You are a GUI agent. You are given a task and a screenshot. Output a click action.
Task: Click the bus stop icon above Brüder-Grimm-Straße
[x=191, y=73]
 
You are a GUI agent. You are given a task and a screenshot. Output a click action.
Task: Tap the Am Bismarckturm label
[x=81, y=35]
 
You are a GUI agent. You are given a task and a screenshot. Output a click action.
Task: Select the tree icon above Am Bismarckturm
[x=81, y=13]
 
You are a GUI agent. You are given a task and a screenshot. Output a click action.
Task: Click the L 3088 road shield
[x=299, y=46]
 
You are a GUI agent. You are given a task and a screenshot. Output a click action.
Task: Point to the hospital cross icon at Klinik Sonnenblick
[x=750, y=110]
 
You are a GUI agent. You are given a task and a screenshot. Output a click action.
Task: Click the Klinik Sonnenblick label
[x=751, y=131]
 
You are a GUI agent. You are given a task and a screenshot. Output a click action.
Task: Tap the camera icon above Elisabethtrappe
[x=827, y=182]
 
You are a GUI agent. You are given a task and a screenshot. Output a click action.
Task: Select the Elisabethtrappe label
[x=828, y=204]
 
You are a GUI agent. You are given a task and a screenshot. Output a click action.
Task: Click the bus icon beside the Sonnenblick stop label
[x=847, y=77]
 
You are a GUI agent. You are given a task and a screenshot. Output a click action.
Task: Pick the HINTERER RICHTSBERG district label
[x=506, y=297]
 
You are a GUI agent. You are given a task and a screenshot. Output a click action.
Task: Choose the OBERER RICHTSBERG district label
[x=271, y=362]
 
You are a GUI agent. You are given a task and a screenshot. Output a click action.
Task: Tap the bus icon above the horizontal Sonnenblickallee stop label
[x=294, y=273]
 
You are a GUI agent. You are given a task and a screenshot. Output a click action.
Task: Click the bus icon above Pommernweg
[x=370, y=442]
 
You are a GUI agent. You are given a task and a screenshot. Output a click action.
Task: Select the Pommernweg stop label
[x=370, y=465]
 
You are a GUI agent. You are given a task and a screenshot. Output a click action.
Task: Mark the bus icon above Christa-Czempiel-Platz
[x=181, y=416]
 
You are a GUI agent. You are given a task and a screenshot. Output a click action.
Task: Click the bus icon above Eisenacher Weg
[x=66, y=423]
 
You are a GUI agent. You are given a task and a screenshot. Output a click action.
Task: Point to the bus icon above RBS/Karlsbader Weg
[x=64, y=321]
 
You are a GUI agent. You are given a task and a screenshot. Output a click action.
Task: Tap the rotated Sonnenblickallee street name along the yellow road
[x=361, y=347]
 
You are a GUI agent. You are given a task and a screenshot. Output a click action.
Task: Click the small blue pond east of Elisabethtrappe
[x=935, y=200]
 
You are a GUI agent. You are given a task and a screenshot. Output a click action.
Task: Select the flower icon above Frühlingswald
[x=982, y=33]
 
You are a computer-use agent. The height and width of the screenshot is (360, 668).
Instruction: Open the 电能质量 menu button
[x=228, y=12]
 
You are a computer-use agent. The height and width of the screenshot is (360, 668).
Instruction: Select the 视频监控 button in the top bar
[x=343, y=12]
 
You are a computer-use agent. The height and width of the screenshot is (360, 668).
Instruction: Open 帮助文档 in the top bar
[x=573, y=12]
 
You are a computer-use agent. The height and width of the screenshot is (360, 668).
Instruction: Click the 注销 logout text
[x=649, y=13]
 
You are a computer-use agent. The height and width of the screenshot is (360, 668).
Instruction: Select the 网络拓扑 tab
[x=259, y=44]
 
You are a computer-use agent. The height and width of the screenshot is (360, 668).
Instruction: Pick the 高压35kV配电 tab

EXERCISE BRIEF: Copy the listing from its first line through the line with "[x=81, y=35]", both included and with the requests kept. Multiply each answer coordinate by 2.25 and round it to a whole number, rounding halves up.

RESPONSE:
You are a GUI agent. You are given a task and a screenshot. Output a click action.
Task: Click the bus stop icon above Brüder-Grimm-Straße
[x=430, y=164]
 
You are a GUI agent. You are given a task and a screenshot. Output a click action.
Task: Tap the Am Bismarckturm label
[x=182, y=79]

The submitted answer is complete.